## DATA SUPPLIED:
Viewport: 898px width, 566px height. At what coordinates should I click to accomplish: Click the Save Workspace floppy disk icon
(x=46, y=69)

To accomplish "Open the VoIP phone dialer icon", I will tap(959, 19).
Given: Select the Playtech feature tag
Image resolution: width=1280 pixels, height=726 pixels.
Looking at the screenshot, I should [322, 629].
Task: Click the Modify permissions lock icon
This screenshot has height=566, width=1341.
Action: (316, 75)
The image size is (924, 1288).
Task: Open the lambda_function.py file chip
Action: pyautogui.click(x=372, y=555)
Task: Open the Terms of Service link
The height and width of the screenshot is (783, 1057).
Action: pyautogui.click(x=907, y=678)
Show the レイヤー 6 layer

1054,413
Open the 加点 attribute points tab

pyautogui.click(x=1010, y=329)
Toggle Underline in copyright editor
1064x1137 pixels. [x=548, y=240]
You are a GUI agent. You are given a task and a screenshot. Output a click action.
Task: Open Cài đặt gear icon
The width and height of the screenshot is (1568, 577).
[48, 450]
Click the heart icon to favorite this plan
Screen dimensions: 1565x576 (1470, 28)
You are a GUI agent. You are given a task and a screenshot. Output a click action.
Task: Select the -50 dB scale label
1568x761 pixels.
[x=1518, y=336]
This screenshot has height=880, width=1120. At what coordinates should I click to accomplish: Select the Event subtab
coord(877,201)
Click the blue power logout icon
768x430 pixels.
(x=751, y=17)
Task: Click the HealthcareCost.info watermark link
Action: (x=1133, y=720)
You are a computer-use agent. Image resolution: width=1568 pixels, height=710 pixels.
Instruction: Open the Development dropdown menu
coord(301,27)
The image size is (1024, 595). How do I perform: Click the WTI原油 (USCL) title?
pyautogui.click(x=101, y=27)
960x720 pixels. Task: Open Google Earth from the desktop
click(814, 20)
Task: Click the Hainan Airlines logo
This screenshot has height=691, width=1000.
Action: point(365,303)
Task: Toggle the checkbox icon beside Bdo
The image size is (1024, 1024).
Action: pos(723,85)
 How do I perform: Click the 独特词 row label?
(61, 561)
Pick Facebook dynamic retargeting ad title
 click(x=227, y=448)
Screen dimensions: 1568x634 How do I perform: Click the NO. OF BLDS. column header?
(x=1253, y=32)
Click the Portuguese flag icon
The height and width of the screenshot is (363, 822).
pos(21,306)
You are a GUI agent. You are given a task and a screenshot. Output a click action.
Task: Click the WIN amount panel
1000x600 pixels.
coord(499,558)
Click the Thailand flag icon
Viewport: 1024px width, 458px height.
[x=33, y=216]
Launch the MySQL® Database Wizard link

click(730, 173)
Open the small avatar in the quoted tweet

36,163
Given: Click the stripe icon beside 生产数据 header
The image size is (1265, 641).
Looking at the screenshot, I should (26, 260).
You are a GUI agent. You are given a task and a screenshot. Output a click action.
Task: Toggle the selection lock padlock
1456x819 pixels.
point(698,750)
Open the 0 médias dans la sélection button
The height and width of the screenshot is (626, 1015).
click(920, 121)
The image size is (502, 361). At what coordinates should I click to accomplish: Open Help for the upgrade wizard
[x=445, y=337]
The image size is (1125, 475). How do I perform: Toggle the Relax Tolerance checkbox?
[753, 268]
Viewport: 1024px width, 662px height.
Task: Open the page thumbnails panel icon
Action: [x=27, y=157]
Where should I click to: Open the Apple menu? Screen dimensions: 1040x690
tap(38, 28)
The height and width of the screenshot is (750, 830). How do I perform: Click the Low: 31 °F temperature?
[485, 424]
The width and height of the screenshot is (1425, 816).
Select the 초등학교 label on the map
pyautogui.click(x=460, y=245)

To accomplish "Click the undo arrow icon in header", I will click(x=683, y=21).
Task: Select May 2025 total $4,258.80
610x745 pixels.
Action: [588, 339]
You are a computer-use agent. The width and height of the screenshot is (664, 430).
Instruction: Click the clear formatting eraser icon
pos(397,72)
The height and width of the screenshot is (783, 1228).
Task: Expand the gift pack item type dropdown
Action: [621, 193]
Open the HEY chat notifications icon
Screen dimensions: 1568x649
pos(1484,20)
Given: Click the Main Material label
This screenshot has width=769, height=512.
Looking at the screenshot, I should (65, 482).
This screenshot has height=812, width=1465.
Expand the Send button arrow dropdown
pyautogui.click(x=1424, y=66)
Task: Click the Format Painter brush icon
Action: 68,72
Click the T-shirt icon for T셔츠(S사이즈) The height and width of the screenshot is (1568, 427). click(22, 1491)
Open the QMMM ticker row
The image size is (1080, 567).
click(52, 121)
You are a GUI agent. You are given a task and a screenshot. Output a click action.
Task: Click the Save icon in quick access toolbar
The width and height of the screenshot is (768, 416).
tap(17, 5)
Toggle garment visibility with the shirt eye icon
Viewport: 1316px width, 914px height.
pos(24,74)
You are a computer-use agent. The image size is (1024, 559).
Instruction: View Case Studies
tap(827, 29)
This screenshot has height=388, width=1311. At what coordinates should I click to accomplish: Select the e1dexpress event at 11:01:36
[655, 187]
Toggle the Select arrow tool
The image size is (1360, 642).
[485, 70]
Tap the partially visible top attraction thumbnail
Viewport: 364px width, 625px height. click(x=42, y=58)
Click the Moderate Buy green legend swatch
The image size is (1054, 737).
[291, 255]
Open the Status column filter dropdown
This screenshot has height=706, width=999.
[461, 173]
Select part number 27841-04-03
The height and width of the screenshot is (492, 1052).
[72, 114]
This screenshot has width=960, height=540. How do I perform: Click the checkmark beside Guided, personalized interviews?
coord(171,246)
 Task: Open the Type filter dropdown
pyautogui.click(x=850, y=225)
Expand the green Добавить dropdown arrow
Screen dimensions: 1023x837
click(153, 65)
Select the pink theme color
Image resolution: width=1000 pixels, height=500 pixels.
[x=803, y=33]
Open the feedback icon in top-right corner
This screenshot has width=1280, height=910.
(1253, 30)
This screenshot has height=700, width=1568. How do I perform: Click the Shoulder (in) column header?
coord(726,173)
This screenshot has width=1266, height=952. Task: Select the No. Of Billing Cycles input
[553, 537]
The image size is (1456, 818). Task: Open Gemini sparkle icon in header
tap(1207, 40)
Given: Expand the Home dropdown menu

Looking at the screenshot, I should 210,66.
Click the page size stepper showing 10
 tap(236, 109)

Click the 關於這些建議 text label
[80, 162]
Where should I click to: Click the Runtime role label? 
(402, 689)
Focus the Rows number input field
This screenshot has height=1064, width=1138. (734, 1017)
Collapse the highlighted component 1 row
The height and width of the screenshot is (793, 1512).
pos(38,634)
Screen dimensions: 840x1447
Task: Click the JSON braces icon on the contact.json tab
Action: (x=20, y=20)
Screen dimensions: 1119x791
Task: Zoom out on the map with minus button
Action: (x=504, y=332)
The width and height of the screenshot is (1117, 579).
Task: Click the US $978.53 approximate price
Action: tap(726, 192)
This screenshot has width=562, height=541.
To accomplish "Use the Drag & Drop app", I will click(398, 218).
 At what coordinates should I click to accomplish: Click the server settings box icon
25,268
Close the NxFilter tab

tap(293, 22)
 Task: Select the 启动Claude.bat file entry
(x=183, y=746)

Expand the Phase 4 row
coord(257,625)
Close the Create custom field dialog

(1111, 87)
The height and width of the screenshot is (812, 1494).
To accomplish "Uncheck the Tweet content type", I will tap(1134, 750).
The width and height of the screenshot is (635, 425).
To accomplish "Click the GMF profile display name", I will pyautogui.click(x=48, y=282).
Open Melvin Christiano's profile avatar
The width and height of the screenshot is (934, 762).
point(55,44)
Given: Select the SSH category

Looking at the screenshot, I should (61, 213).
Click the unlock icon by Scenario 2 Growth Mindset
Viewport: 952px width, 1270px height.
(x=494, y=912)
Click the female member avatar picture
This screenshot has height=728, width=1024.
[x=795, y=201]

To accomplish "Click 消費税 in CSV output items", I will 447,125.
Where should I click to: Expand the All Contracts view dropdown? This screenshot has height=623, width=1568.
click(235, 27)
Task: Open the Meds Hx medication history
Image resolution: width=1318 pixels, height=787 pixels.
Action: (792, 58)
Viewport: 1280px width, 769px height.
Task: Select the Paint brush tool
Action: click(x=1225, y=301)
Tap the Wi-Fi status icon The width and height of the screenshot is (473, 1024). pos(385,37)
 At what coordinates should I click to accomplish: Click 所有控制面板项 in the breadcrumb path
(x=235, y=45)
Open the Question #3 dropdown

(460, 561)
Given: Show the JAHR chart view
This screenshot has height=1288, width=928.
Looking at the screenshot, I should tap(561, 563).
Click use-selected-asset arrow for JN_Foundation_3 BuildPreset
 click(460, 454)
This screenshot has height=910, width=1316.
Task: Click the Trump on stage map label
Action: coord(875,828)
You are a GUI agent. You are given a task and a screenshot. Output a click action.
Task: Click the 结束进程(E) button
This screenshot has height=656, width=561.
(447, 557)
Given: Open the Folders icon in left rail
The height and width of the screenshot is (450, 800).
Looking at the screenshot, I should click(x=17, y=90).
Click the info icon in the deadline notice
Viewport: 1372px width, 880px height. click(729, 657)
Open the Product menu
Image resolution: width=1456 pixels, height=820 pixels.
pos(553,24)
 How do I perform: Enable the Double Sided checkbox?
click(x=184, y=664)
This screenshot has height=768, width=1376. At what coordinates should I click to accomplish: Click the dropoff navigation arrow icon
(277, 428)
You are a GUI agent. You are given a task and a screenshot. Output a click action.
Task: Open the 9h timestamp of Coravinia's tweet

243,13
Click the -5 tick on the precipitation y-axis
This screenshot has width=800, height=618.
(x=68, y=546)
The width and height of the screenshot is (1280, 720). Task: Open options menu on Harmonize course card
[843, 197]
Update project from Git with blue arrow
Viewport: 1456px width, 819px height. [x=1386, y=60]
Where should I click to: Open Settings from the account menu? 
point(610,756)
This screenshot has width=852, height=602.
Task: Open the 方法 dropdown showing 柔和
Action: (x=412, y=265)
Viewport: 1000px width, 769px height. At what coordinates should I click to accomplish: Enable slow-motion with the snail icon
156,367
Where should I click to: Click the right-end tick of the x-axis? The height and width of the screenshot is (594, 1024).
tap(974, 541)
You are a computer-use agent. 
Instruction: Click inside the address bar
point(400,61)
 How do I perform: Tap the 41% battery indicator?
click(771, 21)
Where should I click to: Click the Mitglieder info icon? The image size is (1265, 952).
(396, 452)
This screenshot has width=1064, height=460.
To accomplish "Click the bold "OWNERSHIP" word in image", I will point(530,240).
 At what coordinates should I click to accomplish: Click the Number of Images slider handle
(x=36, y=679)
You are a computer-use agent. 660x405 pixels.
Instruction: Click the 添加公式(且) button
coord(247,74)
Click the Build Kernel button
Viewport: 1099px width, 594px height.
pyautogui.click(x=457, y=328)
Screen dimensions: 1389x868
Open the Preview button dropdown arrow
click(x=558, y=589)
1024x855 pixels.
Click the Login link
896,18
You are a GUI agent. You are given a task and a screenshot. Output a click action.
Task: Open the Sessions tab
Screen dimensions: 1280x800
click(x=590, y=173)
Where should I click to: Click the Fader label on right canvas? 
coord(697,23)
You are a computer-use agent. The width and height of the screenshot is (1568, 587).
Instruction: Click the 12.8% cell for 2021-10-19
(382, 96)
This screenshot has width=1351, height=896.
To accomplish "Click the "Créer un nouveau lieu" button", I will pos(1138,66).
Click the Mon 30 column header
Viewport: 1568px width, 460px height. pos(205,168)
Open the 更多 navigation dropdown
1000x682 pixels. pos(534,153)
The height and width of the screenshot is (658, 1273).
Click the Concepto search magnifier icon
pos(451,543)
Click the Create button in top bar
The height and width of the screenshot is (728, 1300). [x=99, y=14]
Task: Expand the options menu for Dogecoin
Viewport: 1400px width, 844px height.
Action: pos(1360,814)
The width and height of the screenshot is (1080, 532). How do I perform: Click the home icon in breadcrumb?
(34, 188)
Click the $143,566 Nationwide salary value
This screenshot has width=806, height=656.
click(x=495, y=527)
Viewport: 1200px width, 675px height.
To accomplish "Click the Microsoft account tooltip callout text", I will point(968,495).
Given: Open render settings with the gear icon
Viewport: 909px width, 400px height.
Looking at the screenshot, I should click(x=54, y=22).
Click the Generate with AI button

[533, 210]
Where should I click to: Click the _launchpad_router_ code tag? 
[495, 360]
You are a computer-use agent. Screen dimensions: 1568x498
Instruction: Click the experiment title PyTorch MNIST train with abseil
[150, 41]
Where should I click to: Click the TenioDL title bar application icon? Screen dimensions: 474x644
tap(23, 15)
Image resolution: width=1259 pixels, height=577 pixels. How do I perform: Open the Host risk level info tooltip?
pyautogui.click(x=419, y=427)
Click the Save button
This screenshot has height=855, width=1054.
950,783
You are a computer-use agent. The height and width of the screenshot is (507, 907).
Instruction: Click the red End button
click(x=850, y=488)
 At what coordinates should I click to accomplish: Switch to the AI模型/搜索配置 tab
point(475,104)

## WORK TASK:
Once the line containing "Task: Open Cài đặt gear icon" has been written out, please stop; every line before it, back to the first line of the records above, should be given exactly.

## TASK RESULT:
Viewport: 898px width, 566px height. At what coordinates should I click to accomplish: Click the Save Workspace floppy disk icon
(x=46, y=69)

To accomplish "Open the VoIP phone dialer icon", I will tap(959, 19).
Given: Select the Playtech feature tag
Image resolution: width=1280 pixels, height=726 pixels.
Looking at the screenshot, I should [322, 629].
Task: Click the Modify permissions lock icon
This screenshot has height=566, width=1341.
Action: (316, 75)
The image size is (924, 1288).
Task: Open the lambda_function.py file chip
Action: pyautogui.click(x=372, y=555)
Task: Open the Terms of Service link
The height and width of the screenshot is (783, 1057).
Action: pyautogui.click(x=907, y=678)
Show the レイヤー 6 layer

1054,413
Open the 加点 attribute points tab

pyautogui.click(x=1010, y=329)
Toggle Underline in copyright editor
1064x1137 pixels. [x=548, y=240]
You are a GUI agent. You are given a task and a screenshot. Output a click action.
Task: Open Cài đặt gear icon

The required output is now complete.